Keywords: Mel Frequency Cepstral Coefficients (MFCC), Fast Fourier Transformation (FFT), Discrete Cosine Transformation (DCT), k Nearest Neighbors (k-NN), Support Vector Machine (SVM), One-Vs-All(OVA)

1 Introduction

The speech signal is the most natural method of communication between humans[1]. This fact has motivated to think of speech as a fast and efficient method of interaction between human and machine. Speech signal contains emotional contents because of that and the body languages human can understand the emotional states of another[8]. However, for a natural human-machine interaction the machine should understand the emotional state of the speaker for satisfactory response to human emotions[5]. This leads to a research field namely Speech Emotion Recognition, which defined as extracting the emotional state of a speaker from his or her speech[6].

Speech emotion recognition is particularly useful for applications, which require natural human-machine interactions where the response of those systems to the user depends on the detected emotion. Such applications are E-learning, Call-center System, Music Player,and Sony Artificial Intelligent Robot (AIBO).

The task of speech emotion classification is incredibly difficult for subsequent reasons. Initially, it's not clear that speech features are most powerful in identifying between emotions, the acoustic variability introduced by the existence of various sentences,speaking rates, speaking styles of the speakers adds another obstacle. As a result, these properties have an effect directly on most of the common extracted speech features like energy contours and pitch.[1].Sentence may contain several kinds of emotions at the same time,and emotions may be associated with just parts of the sentence. It is very difficult to determine the boundaries between these parts. An example of this situation is a live telecast of a program. One sentence may have more than one emotion. One sentence can speak in more than one language. Such as Tanglish (Tamil and English). No clear boundary for each complex emotion such emotions are shame, pride, satisfaction. Speaker’s cultural backgrounds and the environments.

2 Literature Survey

Lalitha et al. (2015)[11]suggested a technique in view of the impact of MFCC and Cepstrum features in emotion detection.

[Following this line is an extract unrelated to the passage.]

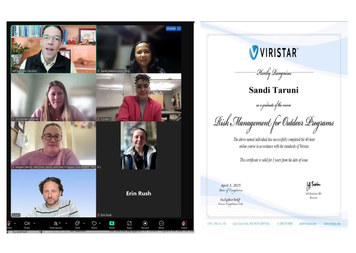Screen dimensions: 356x253
Task: Open the More options menu
Action: 161,223
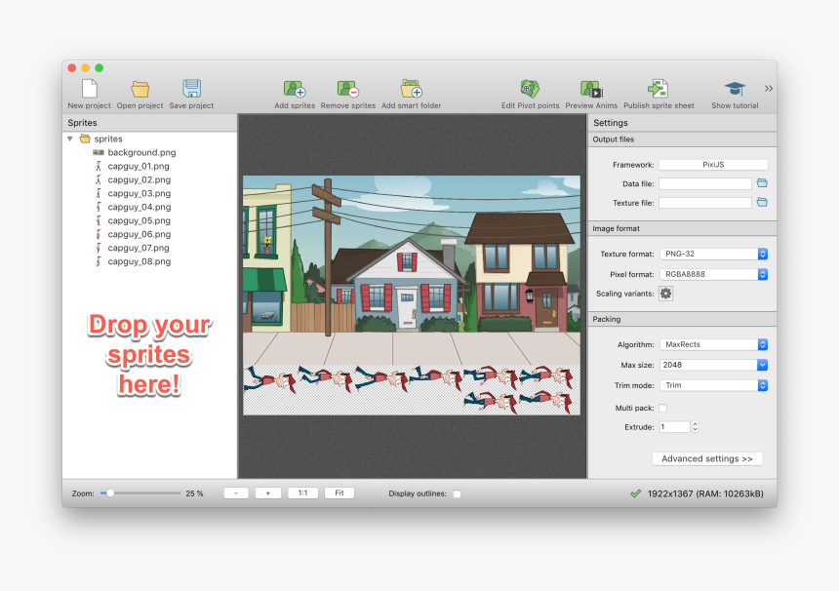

In addition, they carried out a relative analysis of Cepstrum, Mel-Frequency Cepstral Coefficients, and frequency scaled MFCC on Emotion Recognition. Creators utilized the Berlin Emo-set[12],which includes 7 fundamental emotions, the furthermore utilized Neural Network to do the classification.A classification rate of 57% with MFCC features and 85.70% with the combination of MFCC features,Cepstrum, and Frequency, scaled MFCC mentioned as the most extreme outcomes.

Angel Urbano Romeu (2016)[4]proposed a technique of Emotion Recognition in view of speech, utilizing a Naïve Bayes Classifier, His research the outcomes from the use of a Naïve Bayer Classifier over different kinds of features. He has used pitch and MFCC related features and used Berlin Dataset focused only on five emotions (Happy, Anger, Fear, Sad and Neutral). OpenSMILE toolkit used to extract features from the audio signal. Initially, he has obtained an accuracy of 70%. For classification improvement, he has used the weighting method and obtained results around 75% accurate the primary contrast between his project and also the others is the programing language used in C language and helpful to develop a final software, which may used in a automaton for various kinds of needs. He has obtained roughly 78% accuracy using proper layers and weights in the classifier.Moreover, they concluded classifying emotions with Naïve bayes provides fast probabilistic results and performs better than classifiers that are more sophisticated.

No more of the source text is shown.